Excerpt:

------

Now, let's think about the initial value problem,

differential equation is a 6xydx + (4y + 9x squared) dy = 0.

And initial condition is y(0) = 1.

Again, let's check the differential equation,

to be exact or not.

dM over dy - dN over dx.

From this one, dN over dy that is a 6x.

From this expression, dN over dx is 18x.

Subtract it, you get negative 12 times x which is not identical as 0.

So, the given equation is not exact.

Let's compute the following quantity.

1 over M (dM over dx minus dM over dy).

Then that is equal to 2 over y

because this quantity is negative 12x divided by 6xy that is equal to 2 over y.

So, this is a function of y only.

Then there is an integrating factor on view which is also a function of a y only.

And in fact, v over y is a given by

exponential integral of 2 over y_dy that is equal to y squared.

So this is an integrating factor.

Multiply the given equation by this integrating factor.

So you get 6xy cubed dx +

(4y cube + 9x squared y squared) dy is equal to 0.

And this must be exact.

This must be exact. What does that mean?

Again, there must be a function capital F(x,y)

whose x partial is equal to 6xy cubed and

whose y partial derivatives is 4y cubed + 9x squared y squared.

Let me use the first equation.

Say, dF over dx is equal to 6xy cubed.

Then capital F(x, y) through the x integration it'll be

3x squared y cube plus arbitrary integral constant which is arbitrary function of,

arbitrary differentiable function of y, g(y).

Now take y partial of this capital F. You have a 9x squared y squared

+ g prime of (y) must be equal to, dN.

dN, right here.

dN, right here.

So, compare these two equations then.

9x squared y squared cancelled out,

and then this g prime of (y) is equal to to 4y cubed.

So then this g(y) must be equal to y to_the_four.

Therefore, 3x squared y cubed + y

to_the_four is equal to arbitrary constant c. That's a general solution.

Finally, let's use the initial condition y(0) = 1.

When x is equal to zero,

y is equal to one,

that gives immediately c is equal to one.

So the solution of the initial value of problem is

3x squared times y cubed + y to_the_four.

And that is equal to 1.

So far, I introduced

a subclass of first order differential equations which are rather easy to solve.

For example, I introduced the linear first order differential equation,

and the separable first order differential equation,

and the exact differential equation,

for which we have a simple analytic tools to solve those differential equations.

But there are many other- the first order differential equation,

which is neither linear,

separable or nor exact.

In this section, I would like to show

some other subclass of first order differential equations which may be

transformed into another form by a suitable substitution,

which is easy to solve.

As a first of such example,

let's consider this as specific differential equations.

Say, xe to_the_y y prime + e to_the_y = cos x.

------

Data rows:

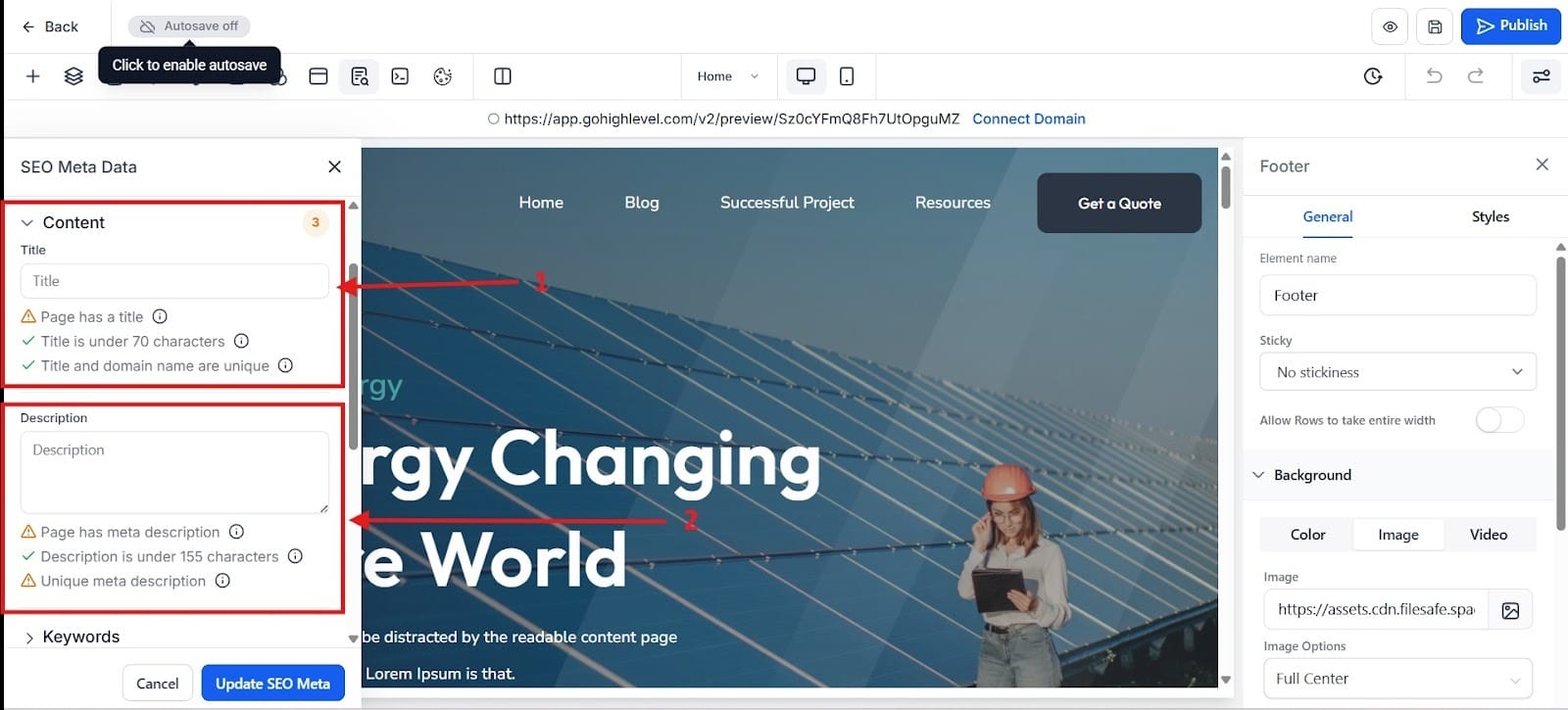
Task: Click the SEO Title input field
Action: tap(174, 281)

------

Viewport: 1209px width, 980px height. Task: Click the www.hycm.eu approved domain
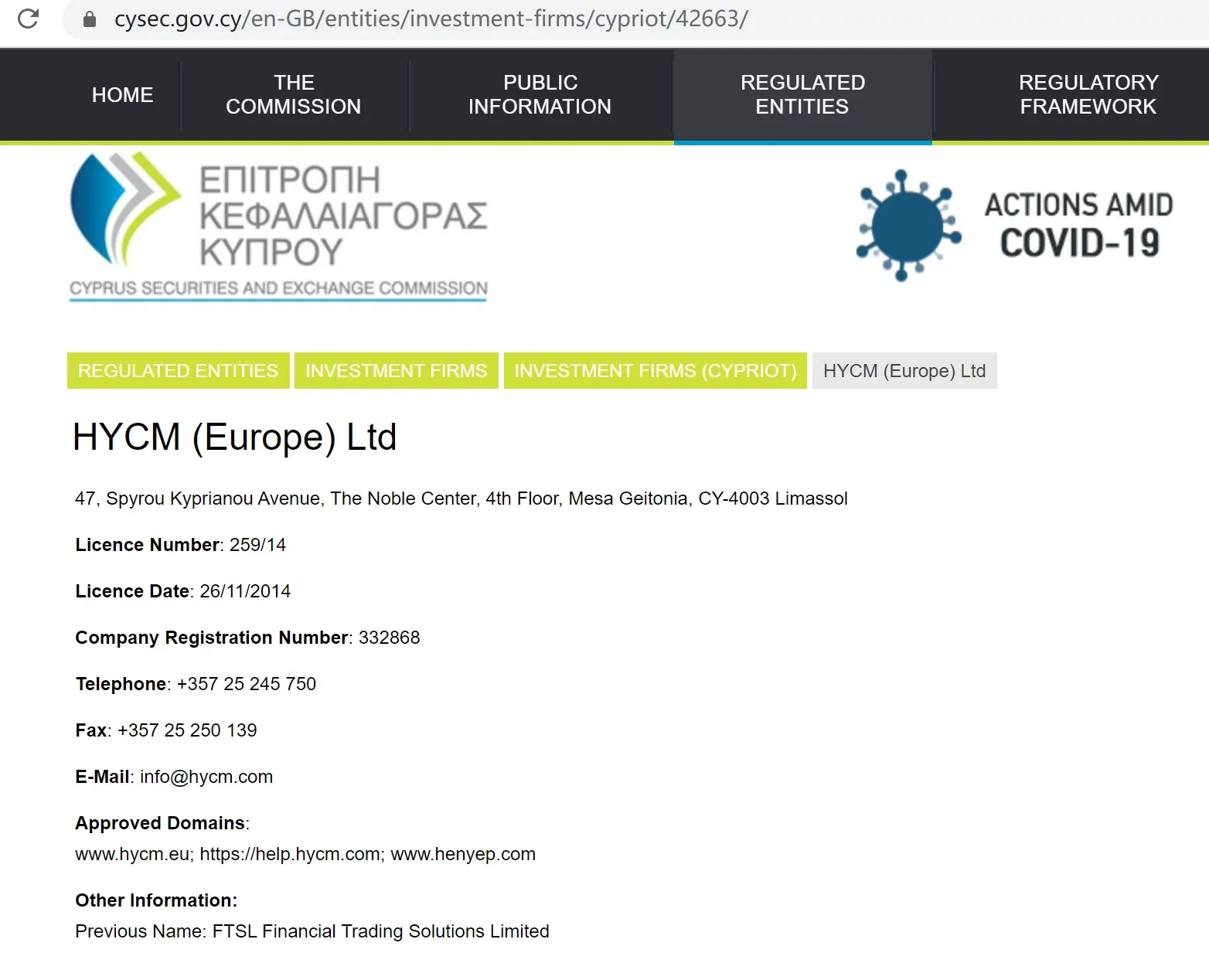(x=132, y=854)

------

Written request:
Copy out the lecture excerpt word for word, everything from "So, the given" down to "function of y only.". The listing is separate from the lecture excerpt.

Finished answer:
So, the given equation is not exact.

Let's compute the following quantity.

1 over M (dM over dx minus dM over dy).

Then that is equal to 2 over y

because this quantity is negative 12x divided by 6xy that is equal to 2 over y.

So, this is a function of y only.